Handling paths can be done with the `path` subpackage, contained in `os`.

In [16]:
# What is the full path of the current directory?
current_directory = os.path.abspath('.')
print(current_directory)

/gpfs/soma_fs/scratch/meulemeester/project_src/python_for_neuroscience/Day_3


In [13]:
os.path.abspath('..')  # Get the absolute path of the current directory

'/gpfs/soma_fs/scratch/meulemeester/project_src/python_for_neuroscience'

You can easily construct pathnames using `os.path.join`. This will automatically use the correct separator (`\` for Windows, `/` for everything else).

In [19]:
data_directory = os.path.join(current_directory, 'data')
print(data_directory)

/gpfs/soma_fs/scratch/meulemeester/project_src/python_for_neuroscience/Day_3/data


If you are constructing paths yourself, it is always a good idea to check if it really exists. Just in case you made a typo, or you want to access a folder that has not been created (yet).

In [21]:
os.path.exists(data_directory)

True

## Writing and reading data using Python: file IO

Writing data to a file consists of four steps. 
1. Choosing a file location
2. Opening/creating the file
3. Write out the data to the open file
4. Closing the file

Writing this out in a 4-step plan seems a bit silly, doesn't it. But there is actually a lot that can go wrong in the code if you're not careful. Here are some common things to look out for:



> ⚠️ Common mistakes when doing file IO:
> 
> 1. Forgetting to close the file after you have written out data. Python won't write anything until it gets the command to close the file.
>
> 2. Opening the file in a wrong mode.
>
> 3. Choosing a file location that doesn't exist (due to a typo, or the parent directory doesn't exist (yet))

#### Writing out data

To write out data, you open an existing file in `w` mode. `w` simply stand for "write". 

You give this opened file a name in your Python code, so you can perform operations on it. Note that this name is the name of a Python variable, and has nothing to do with the name of the actual file.

In [29]:
my_file_name = os.path.join(data_directory, 'my_file.txt')
print("My file is: ", my_file_name)

My file is:  /gpfs/soma_fs/scratch/meulemeester/project_src/python_for_neuroscience/Day_3/data/my_file.txt


At this point in time, this file does not exist yet:

In [28]:
os.path.exists(my_file_name)

False

We can create it and write data to it in a single line of code:

In [30]:
with open(my_file_name, 'w') as my_file_as_python_variable:
    my_file_as_python_variable.write('Hi mom, I\'m learning Python!')

Now, the file does exist:

In [31]:
os.path.exists(my_file_name)

True

And it contains data too!

In [25]:
with open(os.path.join(data_directory, 'test.txt'), 'r') as my_file:
    content = my_file.read()
print(content)

Hi mom, I'm learning Python!


It is recommended to use the syntax as above to read or write files, i.e. using the following syntax:
```python
with open(some_file) as f:
    # do something with f...
```
Using this `with ... as` syntax style, Python will automatically close the file as soon as the codeblock has finished executing, and you don't have to remember to run something like `f.close()`, which many people (like me) often forget.

## Exercises

1. Create a new directory in the current folder, called "data2".
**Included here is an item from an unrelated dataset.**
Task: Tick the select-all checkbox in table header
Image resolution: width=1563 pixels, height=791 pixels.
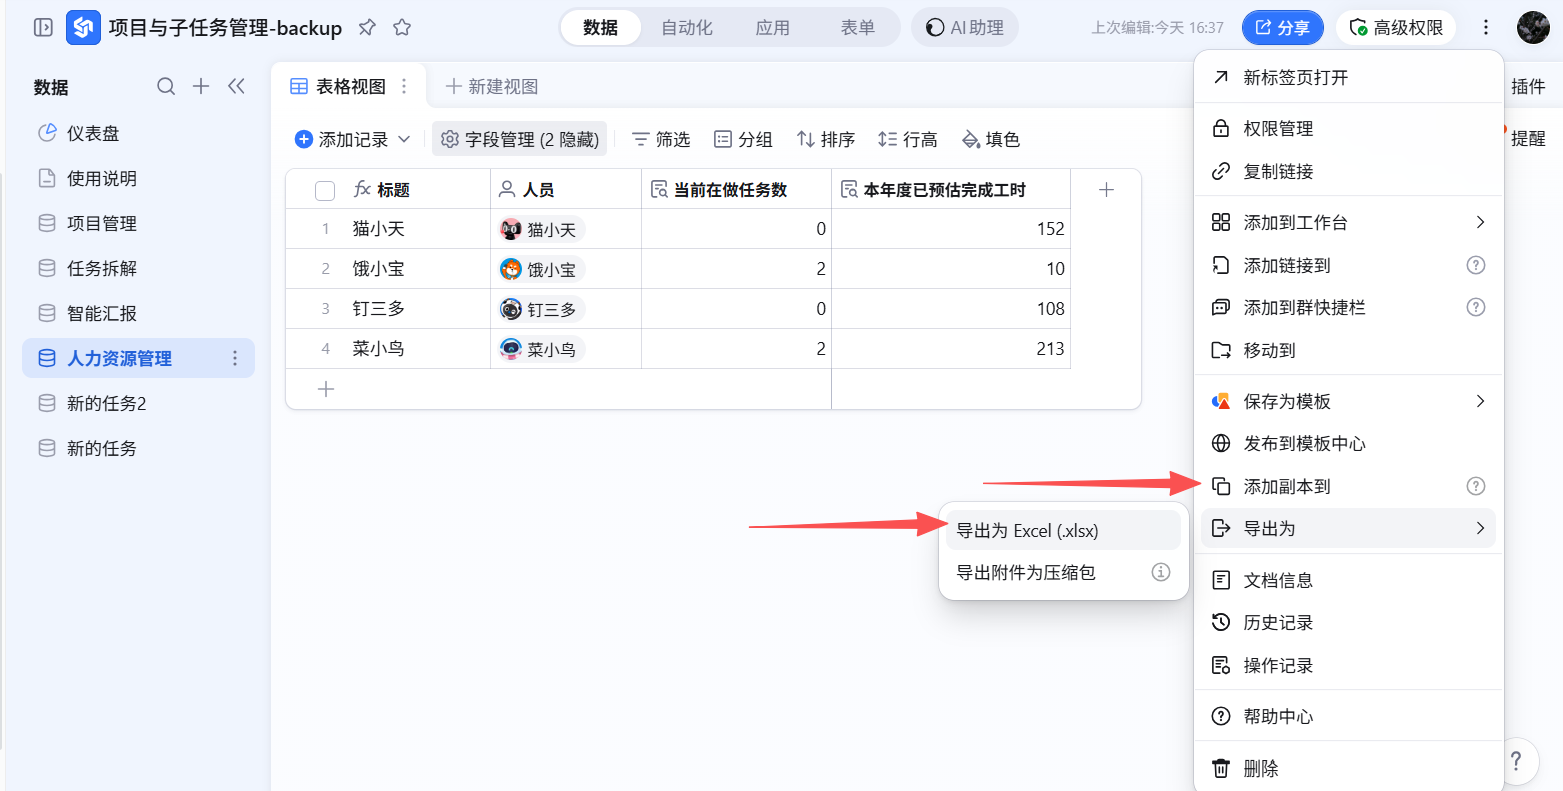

2. Create a file in this directory, containing the title of the song you're currently obsessed with.

3. Create a second file in this directory, containing all numbers between 1 and 100. I would not recommend to do this manually - try a `for`-loop! See [the exercises of the previous day](../Day_1/Lecture_1.ipynb) for more information on `for` loops.


4. Open the same file as before, and now add the name of your favorite TV show, without losing the numbers 1-100. You will have to open the file in a new mode for this: `a` for "append".